*Problem to work on*: For the entries that follow, state how many lines include the word "will", giving the number and nothing else.

*Pixel coordinate grounding data*:

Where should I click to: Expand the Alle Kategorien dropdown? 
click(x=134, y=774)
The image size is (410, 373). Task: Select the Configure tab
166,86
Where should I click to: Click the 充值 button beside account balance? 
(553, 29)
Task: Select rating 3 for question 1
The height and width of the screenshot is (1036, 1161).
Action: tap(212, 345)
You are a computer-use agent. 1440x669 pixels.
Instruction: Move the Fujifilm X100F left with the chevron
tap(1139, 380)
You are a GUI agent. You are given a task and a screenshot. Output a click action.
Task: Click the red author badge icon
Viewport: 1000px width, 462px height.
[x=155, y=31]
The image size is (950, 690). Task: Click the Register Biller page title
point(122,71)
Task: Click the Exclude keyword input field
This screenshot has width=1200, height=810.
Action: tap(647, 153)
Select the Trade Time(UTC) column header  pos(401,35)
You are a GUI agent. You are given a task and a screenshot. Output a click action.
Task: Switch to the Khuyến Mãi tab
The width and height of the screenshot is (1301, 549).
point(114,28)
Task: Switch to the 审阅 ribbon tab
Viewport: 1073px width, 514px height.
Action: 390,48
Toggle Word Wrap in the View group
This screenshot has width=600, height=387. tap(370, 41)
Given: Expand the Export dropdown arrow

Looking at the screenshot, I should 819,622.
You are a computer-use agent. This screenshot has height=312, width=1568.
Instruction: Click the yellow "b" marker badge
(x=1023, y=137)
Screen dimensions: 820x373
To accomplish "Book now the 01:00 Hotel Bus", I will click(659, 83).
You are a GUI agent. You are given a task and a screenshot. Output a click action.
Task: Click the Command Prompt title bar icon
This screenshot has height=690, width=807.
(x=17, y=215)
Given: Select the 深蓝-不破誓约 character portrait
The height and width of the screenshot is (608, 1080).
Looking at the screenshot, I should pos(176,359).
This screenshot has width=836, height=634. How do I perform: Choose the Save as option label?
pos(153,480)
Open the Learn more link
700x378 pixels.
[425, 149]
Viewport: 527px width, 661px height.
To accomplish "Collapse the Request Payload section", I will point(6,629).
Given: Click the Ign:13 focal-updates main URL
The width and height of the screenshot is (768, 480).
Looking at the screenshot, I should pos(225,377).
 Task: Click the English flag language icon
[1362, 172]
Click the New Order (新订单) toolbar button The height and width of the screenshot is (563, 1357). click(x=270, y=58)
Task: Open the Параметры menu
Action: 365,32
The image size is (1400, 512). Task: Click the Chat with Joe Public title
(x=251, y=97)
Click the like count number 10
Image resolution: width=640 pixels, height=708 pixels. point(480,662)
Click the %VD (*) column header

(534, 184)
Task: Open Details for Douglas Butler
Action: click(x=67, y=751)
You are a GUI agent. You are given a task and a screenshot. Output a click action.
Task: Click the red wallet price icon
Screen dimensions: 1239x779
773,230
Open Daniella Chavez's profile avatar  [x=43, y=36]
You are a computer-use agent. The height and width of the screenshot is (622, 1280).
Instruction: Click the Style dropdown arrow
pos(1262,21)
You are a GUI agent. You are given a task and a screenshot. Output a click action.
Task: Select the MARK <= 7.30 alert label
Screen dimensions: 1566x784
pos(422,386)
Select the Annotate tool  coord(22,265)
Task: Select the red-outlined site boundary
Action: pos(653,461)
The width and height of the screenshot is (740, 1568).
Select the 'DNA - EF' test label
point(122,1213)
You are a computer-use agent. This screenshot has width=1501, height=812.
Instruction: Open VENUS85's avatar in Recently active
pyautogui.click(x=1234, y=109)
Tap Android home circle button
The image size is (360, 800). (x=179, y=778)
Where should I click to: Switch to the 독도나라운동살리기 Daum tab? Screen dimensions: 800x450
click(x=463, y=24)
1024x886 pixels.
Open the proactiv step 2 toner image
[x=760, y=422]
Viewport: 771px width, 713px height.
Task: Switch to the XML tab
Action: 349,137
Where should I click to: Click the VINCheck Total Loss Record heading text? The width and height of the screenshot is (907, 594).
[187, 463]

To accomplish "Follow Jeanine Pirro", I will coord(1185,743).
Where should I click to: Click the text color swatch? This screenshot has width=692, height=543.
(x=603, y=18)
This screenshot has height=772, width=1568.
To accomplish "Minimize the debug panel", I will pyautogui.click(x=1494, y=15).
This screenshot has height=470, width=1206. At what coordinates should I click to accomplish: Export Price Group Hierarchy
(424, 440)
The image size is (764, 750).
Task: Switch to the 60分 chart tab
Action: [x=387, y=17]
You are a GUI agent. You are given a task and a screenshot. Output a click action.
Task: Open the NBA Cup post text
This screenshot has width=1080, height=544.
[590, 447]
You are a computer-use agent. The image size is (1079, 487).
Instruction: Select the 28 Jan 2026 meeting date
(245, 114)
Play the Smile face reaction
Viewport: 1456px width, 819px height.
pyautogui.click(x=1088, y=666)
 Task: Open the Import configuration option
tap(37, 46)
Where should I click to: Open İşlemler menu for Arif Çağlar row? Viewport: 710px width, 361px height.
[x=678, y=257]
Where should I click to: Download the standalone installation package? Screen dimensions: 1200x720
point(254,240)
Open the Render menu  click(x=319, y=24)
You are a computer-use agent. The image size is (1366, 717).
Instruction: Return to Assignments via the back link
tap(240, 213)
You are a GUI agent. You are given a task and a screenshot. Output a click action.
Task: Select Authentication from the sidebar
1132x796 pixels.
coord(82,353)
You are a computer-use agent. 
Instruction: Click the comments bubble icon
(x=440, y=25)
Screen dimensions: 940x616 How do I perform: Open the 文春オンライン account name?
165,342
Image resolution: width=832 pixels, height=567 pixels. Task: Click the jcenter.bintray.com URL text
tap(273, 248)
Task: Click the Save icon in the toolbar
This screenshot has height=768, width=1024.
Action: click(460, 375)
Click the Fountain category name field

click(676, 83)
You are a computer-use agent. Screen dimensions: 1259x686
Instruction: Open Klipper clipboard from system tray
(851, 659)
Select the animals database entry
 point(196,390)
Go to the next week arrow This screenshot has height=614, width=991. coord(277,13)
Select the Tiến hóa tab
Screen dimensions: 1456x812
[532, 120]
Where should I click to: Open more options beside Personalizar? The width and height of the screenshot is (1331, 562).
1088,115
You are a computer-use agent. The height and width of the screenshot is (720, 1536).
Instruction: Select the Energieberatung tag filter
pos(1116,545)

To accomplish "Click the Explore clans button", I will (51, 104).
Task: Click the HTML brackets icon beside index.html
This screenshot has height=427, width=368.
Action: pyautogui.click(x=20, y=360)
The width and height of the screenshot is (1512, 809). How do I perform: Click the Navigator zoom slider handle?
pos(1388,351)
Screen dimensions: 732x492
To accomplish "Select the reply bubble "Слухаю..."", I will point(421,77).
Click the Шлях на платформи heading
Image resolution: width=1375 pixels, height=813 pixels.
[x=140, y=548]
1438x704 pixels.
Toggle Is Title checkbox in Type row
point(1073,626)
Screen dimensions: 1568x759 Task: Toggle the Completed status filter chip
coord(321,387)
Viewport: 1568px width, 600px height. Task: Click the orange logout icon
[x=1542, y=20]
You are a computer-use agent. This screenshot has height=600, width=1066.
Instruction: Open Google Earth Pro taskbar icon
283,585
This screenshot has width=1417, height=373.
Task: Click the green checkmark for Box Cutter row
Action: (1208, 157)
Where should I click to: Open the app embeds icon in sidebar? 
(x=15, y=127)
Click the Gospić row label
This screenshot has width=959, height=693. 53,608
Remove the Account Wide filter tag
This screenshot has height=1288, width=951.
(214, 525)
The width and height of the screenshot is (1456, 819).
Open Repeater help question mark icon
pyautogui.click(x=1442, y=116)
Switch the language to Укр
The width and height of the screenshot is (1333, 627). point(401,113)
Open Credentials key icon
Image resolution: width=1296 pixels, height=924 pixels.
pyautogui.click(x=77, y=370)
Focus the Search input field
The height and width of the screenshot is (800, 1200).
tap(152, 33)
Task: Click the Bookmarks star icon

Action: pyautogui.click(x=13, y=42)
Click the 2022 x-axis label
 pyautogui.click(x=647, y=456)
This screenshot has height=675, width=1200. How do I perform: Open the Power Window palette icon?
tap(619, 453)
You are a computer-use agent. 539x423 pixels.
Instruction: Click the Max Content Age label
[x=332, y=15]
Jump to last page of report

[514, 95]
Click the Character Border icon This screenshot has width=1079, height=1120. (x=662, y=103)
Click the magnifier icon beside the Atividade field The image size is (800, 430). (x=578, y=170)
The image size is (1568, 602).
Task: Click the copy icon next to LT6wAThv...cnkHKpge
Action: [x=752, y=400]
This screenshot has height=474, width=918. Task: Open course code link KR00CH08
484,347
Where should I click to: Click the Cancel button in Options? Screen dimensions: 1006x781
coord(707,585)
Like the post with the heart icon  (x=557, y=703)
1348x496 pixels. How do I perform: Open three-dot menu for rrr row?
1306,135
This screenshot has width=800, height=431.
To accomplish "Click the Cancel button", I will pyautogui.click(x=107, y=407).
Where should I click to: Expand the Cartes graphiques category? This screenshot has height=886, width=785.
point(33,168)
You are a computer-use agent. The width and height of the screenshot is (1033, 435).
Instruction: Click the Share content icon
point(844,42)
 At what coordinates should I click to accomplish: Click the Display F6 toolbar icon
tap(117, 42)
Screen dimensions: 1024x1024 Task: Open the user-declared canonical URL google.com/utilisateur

*Solved exercise*: 7